Mina and I smiled, while Roux and Marius groaned. Henrik shook his head in disgust.
“The lion asks for a Johnnie Walker,” Bene started. “The dragon orders a vodka. The tiger only wants water, and the bartender says, ‘Don’t you want something with more bite?’”
Everyone groaned, and Roux swirled the liquid in his glass. “This is rum, for the record.”
“Okay, okay. Second try,” Bene announced.
I couldn’t wait, but Marius made a cutting motion with his hands.
“No need to make a bad day worse,” Henrik sniffed.
But Bene plowed on. “A dragon, a tiger, and a lion walk into a bar…”
“No vampire?” Henrik grumbled.
“No, because this is funny. Now, listen,” Bene chided. “The bartender is a witch, and she says, ‘I’ll add a little something to your drinks. As a result, you,’ she says to the dragon, ‘get a brain.’”
Marius shot Bene a dangerous look, but he went on, unperturbed.
“‘You,’ she tells the tiger, ‘get a sense of humor.’”
Roux rolled his eyes as Bene plowed on.
“‘And you,’ she says to the lion, ‘get drinks on the house. You’re gonna need it with this crew.’”
I chuckled. It didn’t take a brilliant joke to lift my spirits at this point.
Marius rolled his eyes. “I’m the one who needs the free drinks.”
Bene shook his head. “Greedy, greedy. You already have Mina.”
Huh. Did I sense a touch of yearning there? Not for Mina, perhaps, but for someone to call his own?

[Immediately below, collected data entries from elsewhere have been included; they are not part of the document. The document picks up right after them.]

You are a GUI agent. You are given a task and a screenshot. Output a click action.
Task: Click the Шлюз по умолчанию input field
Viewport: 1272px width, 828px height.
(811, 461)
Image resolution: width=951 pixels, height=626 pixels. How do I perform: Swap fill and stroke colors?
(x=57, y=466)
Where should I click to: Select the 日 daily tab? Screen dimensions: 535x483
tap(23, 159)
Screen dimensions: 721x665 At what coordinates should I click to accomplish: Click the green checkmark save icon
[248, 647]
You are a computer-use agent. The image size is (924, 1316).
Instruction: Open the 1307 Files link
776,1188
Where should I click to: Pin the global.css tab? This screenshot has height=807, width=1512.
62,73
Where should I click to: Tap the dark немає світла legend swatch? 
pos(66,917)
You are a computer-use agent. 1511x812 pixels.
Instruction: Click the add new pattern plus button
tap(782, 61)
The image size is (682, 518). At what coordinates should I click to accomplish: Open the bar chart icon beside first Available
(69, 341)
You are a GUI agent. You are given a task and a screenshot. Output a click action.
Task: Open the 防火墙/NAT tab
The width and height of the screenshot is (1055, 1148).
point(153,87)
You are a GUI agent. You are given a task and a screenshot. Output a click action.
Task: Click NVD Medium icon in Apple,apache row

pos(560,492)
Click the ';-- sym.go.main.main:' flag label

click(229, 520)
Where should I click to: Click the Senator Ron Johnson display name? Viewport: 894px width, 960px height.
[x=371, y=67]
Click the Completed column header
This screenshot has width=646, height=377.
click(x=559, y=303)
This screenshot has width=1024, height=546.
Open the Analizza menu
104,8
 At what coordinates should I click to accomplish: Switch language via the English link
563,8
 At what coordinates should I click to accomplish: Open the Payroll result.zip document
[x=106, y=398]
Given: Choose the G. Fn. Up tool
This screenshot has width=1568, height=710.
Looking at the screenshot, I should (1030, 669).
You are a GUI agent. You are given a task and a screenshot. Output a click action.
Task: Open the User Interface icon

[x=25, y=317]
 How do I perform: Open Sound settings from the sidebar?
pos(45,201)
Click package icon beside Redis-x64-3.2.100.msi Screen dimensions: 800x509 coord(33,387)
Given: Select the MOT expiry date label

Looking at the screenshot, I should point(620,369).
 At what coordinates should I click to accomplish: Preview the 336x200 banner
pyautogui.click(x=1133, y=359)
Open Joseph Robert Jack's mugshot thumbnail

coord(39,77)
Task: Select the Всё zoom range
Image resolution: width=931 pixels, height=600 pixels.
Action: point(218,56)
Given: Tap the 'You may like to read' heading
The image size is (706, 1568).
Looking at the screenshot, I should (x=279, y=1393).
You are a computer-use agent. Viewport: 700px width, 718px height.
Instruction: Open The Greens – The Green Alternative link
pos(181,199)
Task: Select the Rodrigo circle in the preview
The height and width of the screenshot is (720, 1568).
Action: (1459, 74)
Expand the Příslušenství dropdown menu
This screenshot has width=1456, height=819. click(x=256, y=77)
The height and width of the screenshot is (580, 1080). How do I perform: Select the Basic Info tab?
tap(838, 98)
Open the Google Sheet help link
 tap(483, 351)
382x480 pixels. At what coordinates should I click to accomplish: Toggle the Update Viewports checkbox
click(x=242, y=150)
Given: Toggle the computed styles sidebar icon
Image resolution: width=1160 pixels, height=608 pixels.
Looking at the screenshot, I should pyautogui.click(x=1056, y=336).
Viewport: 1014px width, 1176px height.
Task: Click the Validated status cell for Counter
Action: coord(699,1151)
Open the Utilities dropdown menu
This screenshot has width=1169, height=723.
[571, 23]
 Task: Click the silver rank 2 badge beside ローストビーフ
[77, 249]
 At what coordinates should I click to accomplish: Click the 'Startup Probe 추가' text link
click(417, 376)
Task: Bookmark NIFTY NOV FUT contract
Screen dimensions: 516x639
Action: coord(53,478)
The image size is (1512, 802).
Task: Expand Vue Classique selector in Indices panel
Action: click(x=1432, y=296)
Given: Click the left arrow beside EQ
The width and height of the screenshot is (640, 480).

Marius grinned from ear to ear. “True.”
“I deserve the free drinks,” Roux insisted.
“No, I do,” Bene shot back.
Mina stuck up her hands, cutting them off. “Oh no. No fighting. Not tonight.”
They quieted instantly. Obviously, Mina’s experience in disciplining unruly middle schoolers applied here too. A parallel I didn’t think the guys would appreciate, so I kept it to myself.
I opened my sketchbook and gripped my pencil, ready to take notes. Notes and doodles always helped me focus. And boy, did I need that now.
“We have to try to make sense of what’s happened,” Mina went on. “Who killed Claudette? Why? Is that related to the attack on Gen and Roux?”
Everyone mulled that over, sipping drinks or staring into the crackling fire.